The Power of No

A very novel thought occurred to me the other day: I could just say “no” when asked to do something. Not “I’m soooo sorry, but I have an appointment and I don’t have a sitter for Baylie but please keep me in mind next time you need help, again so so sorry!!”. But rather just a plain and simple “no, I can’t”.

I think it’s funny that this didn’t occur to me before this point – it’s not a novel idea, but it struck me like one. I think when you’re a kid and a teenager and more importantly a young adult, you’re never allowed to say no. You don’t want to be impolite or incorrect or worse, a bitch, so you always give in and say yes. When I had my first and second jobs and my real career, I never said no. And it was that “go getter” attitude that got me where I wanted to go, but I think also the reason I was so burned out when Baylie was born and what spurred me to decided to resign and stay home.
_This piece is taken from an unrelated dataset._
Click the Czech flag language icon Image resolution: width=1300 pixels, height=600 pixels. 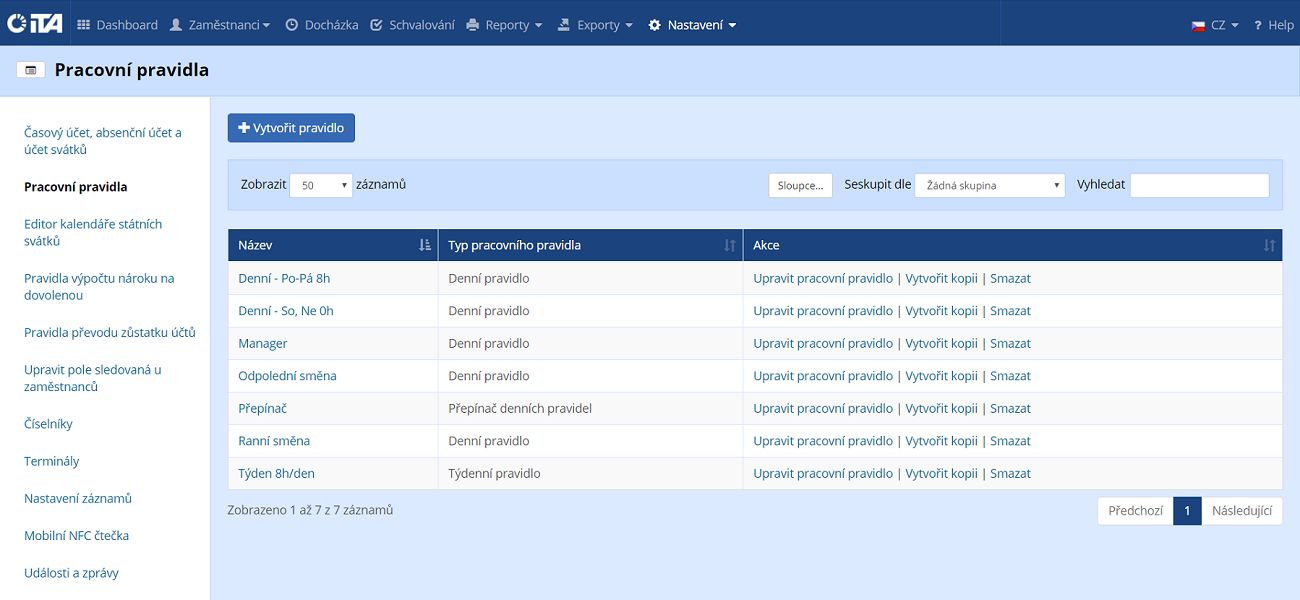point(1198,25)
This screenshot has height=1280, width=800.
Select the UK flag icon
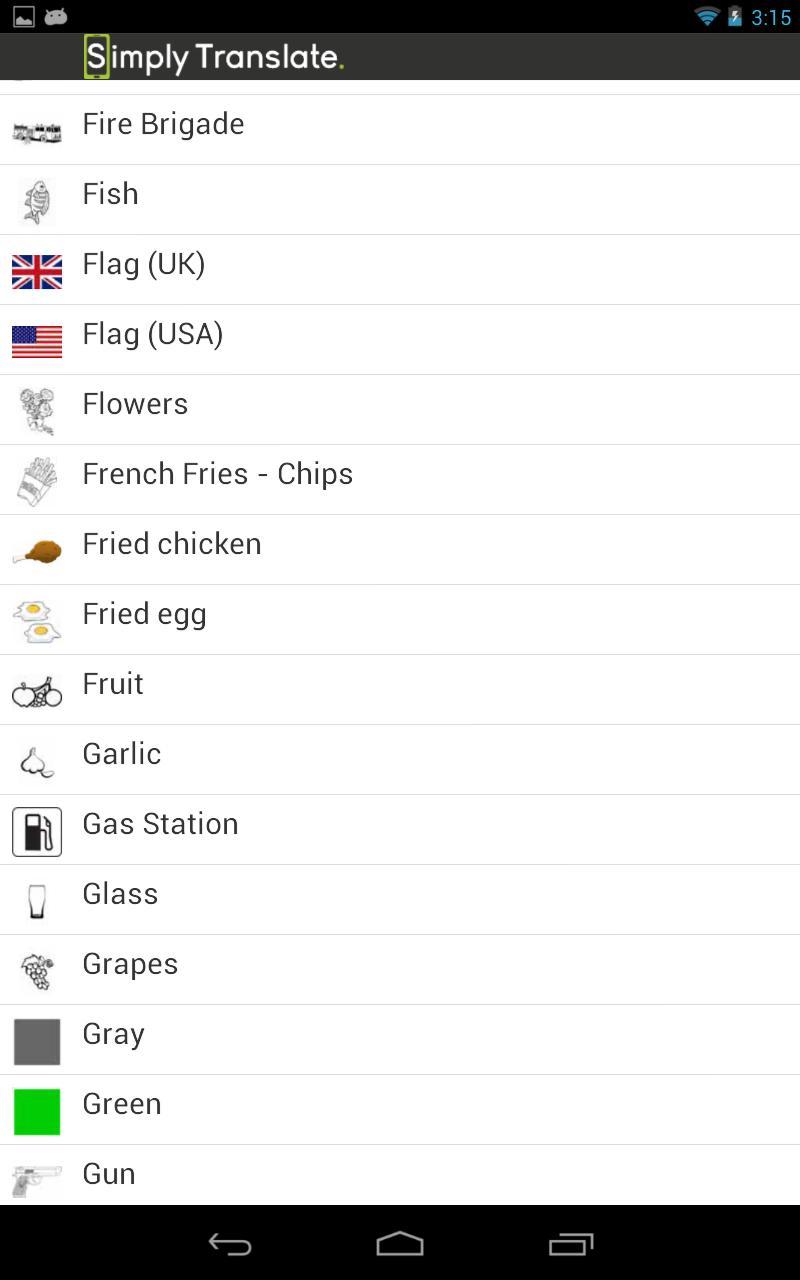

When I can pay taxes, get an umbrella policy on the home I own and give birth to another human being, I can say no to something if I don’t want to do it, consequences be damned. If the other person doesn’t like my answer, oh well. They will either get over it or they won’t and that’s ok by me.

Don’t panic, I haven’t turned over a new, cynical leaf. But I have realized that sometimes for my own sanity I need to back off and not be the “go to” person for all friends, family and everyone else. Peter is laughing at this post right now thinking that this is A. not true and I never say no to anyone but him B. there’s no way I’m going to start saying no to people because it’s not in my vocabulary and C. that I need to stop writing about him in my posts. And he has a point, it’s my nature to be the fixer in most situations. But I’ve learned that there are limits and saying no is something I need to do more – even if it’s just to doing the dishes.